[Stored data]

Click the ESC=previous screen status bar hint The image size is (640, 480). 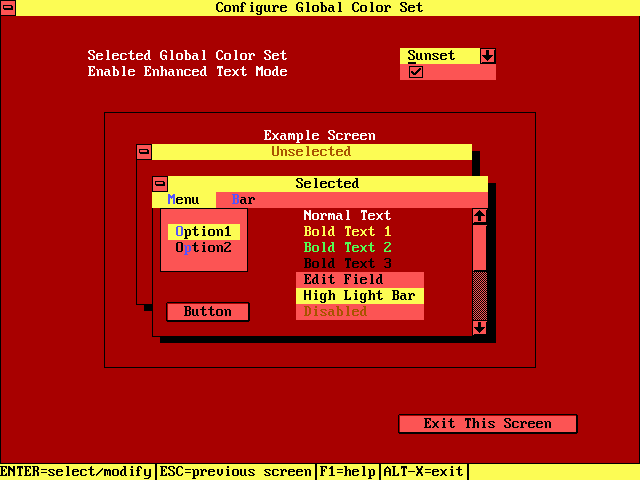click(x=235, y=472)
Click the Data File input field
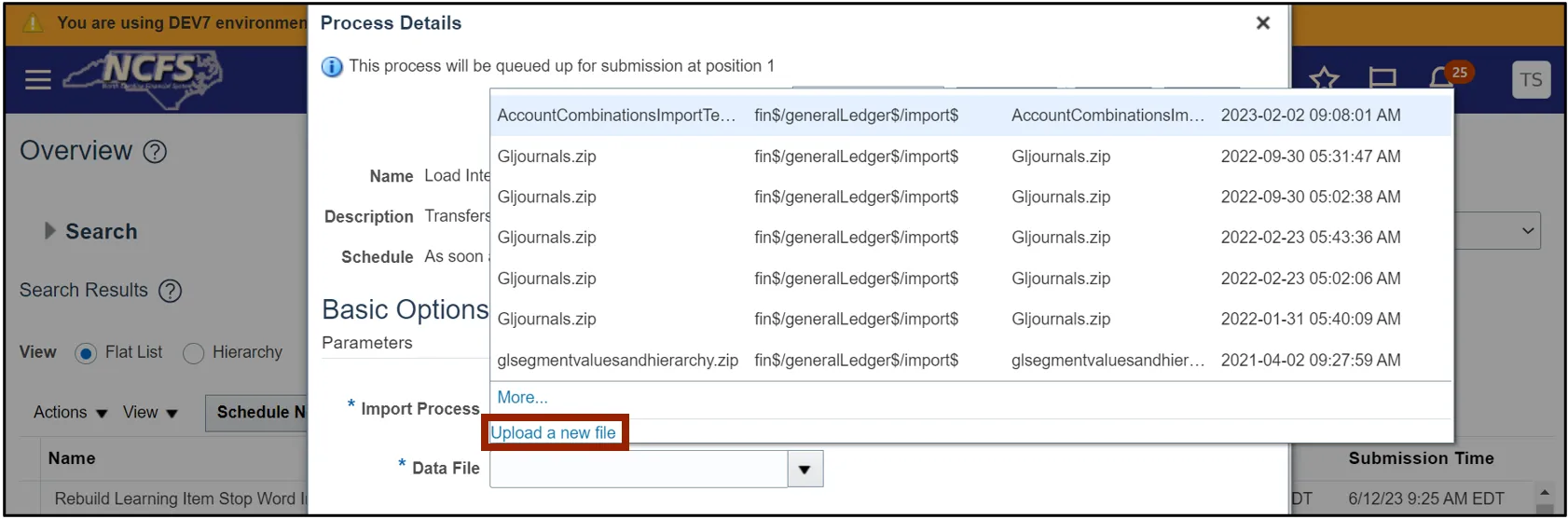This screenshot has height=519, width=1568. pyautogui.click(x=639, y=470)
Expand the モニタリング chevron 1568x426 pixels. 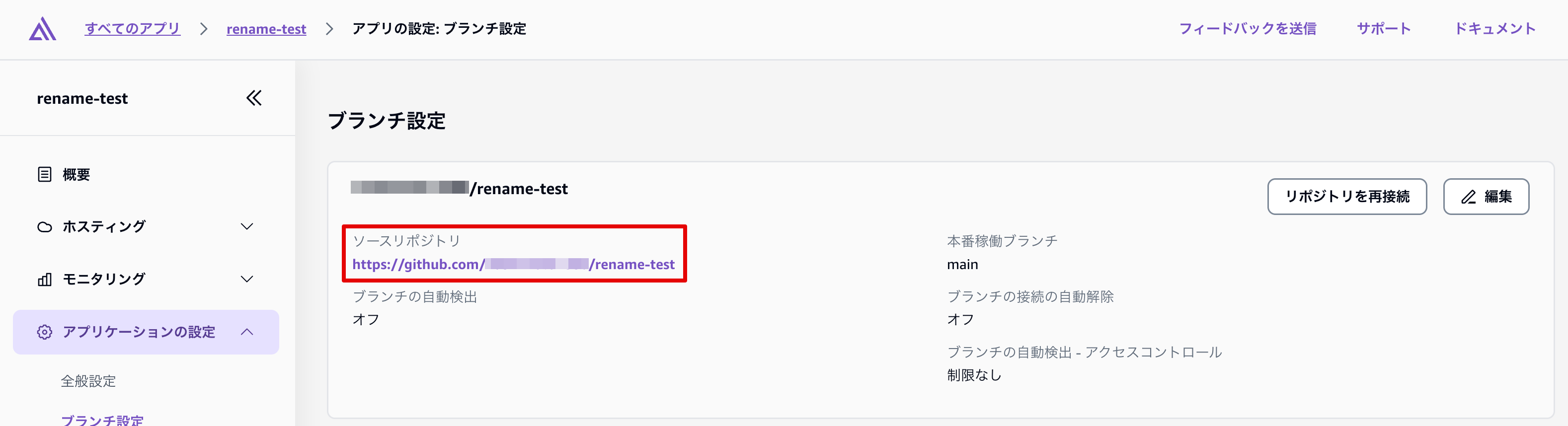[246, 280]
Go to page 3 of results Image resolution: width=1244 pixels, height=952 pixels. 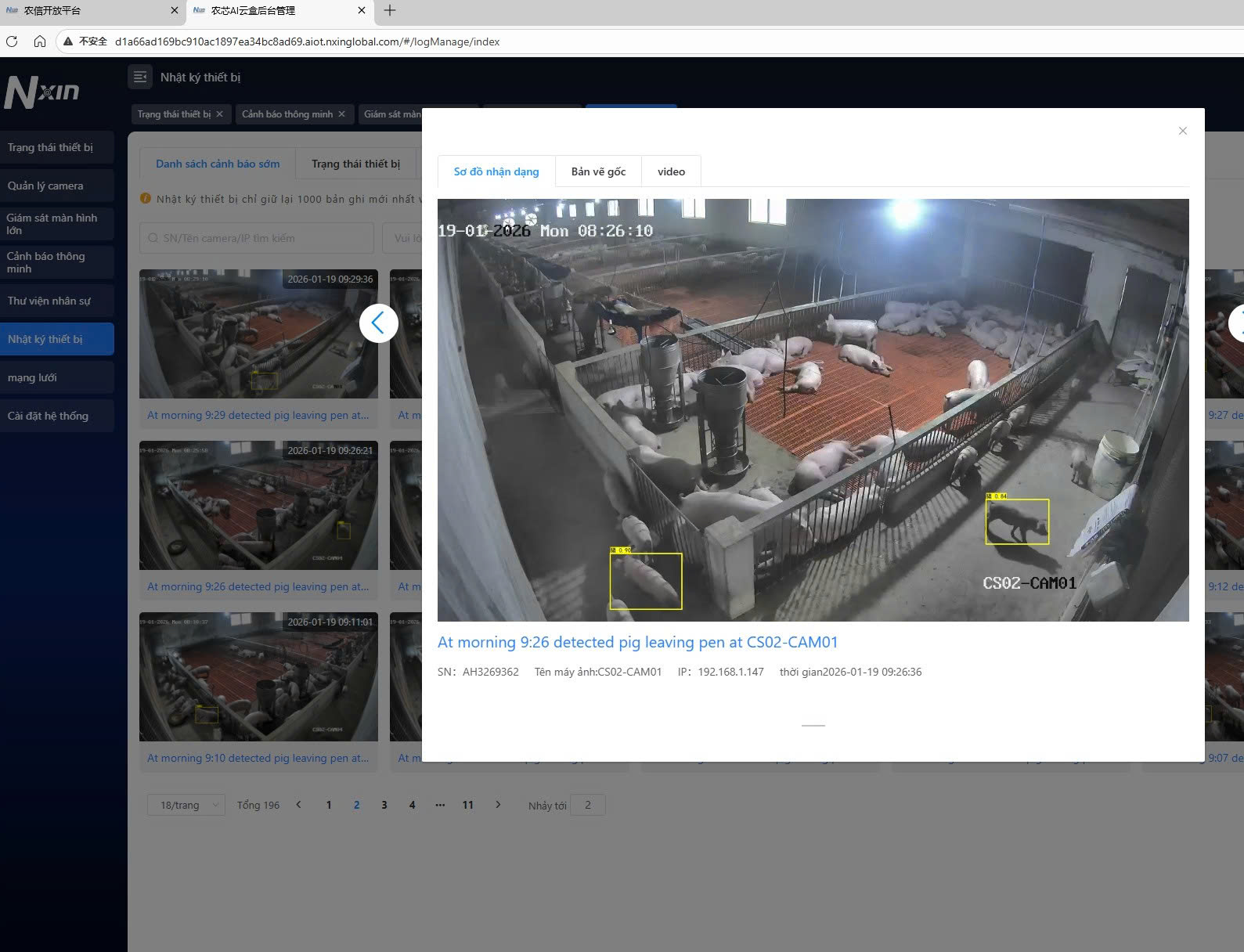[x=384, y=805]
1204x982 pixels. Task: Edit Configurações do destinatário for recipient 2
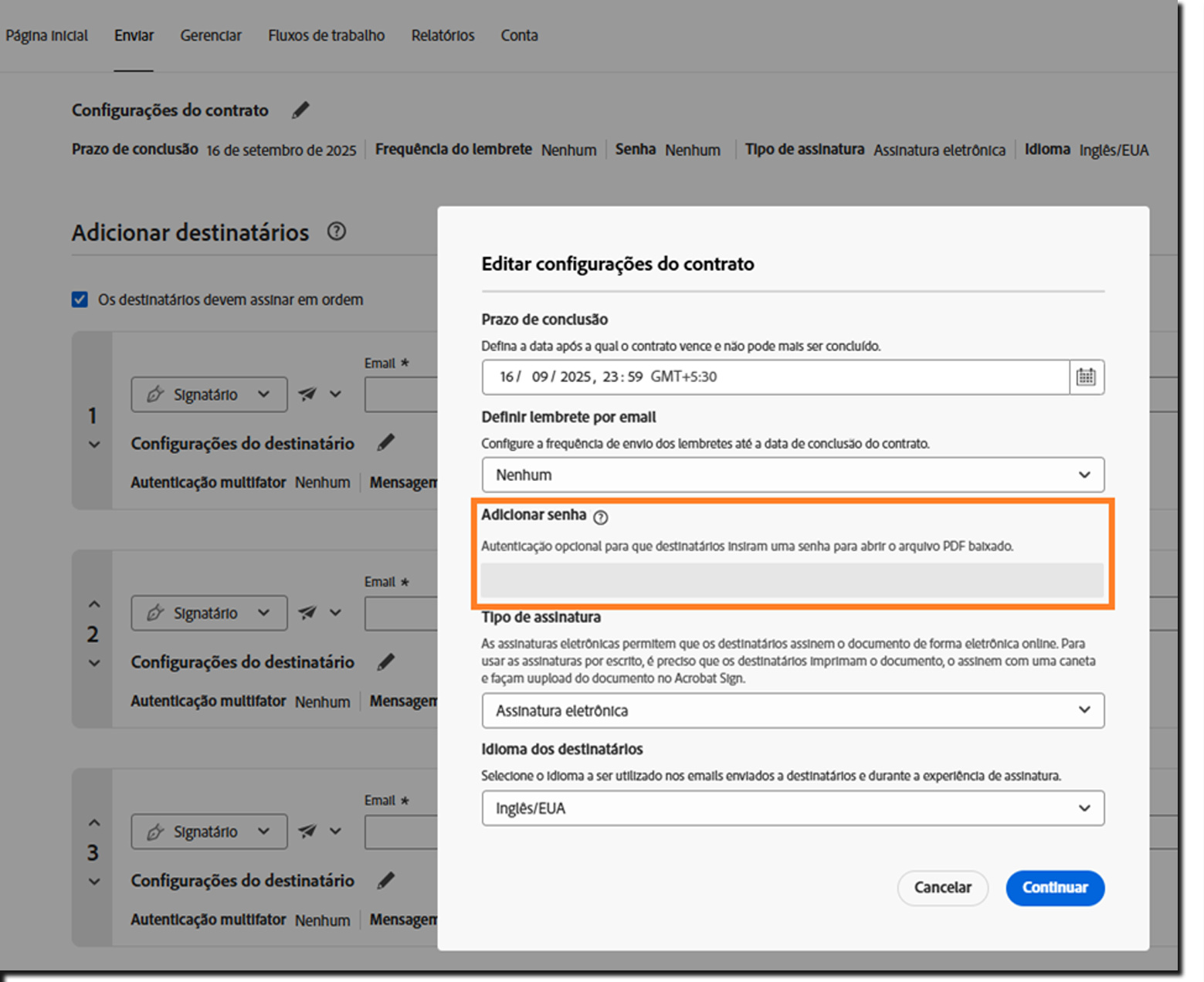tap(386, 662)
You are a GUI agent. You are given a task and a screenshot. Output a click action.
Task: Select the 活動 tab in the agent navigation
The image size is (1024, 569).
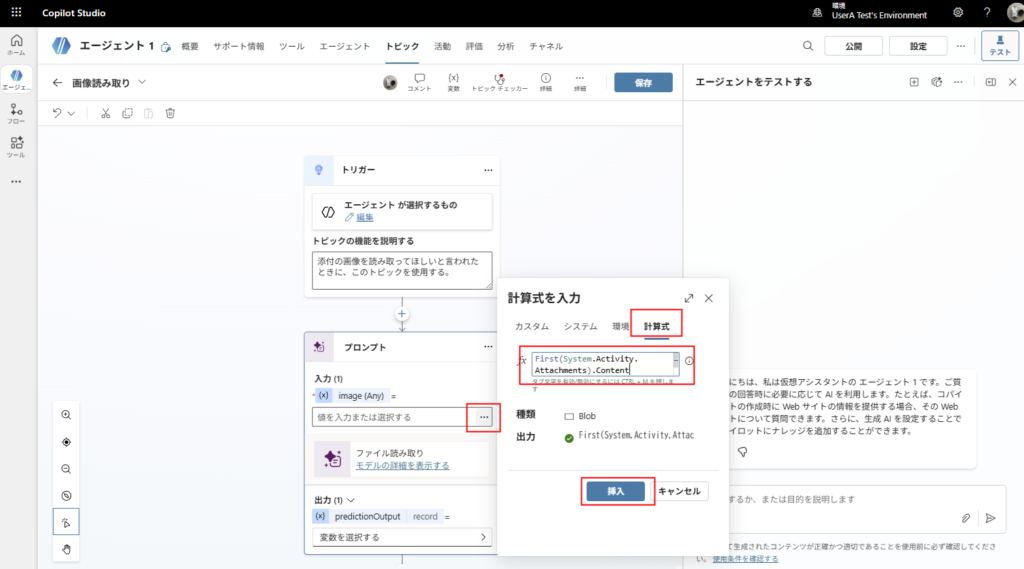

** Problem statement **
Pull every line with the string "agent" from the data above.

** Answer to this task **
You are a GUI agent. You are given a task and a screenshot. Output a click action.
Task: Select the 活動 tab in the agent navigation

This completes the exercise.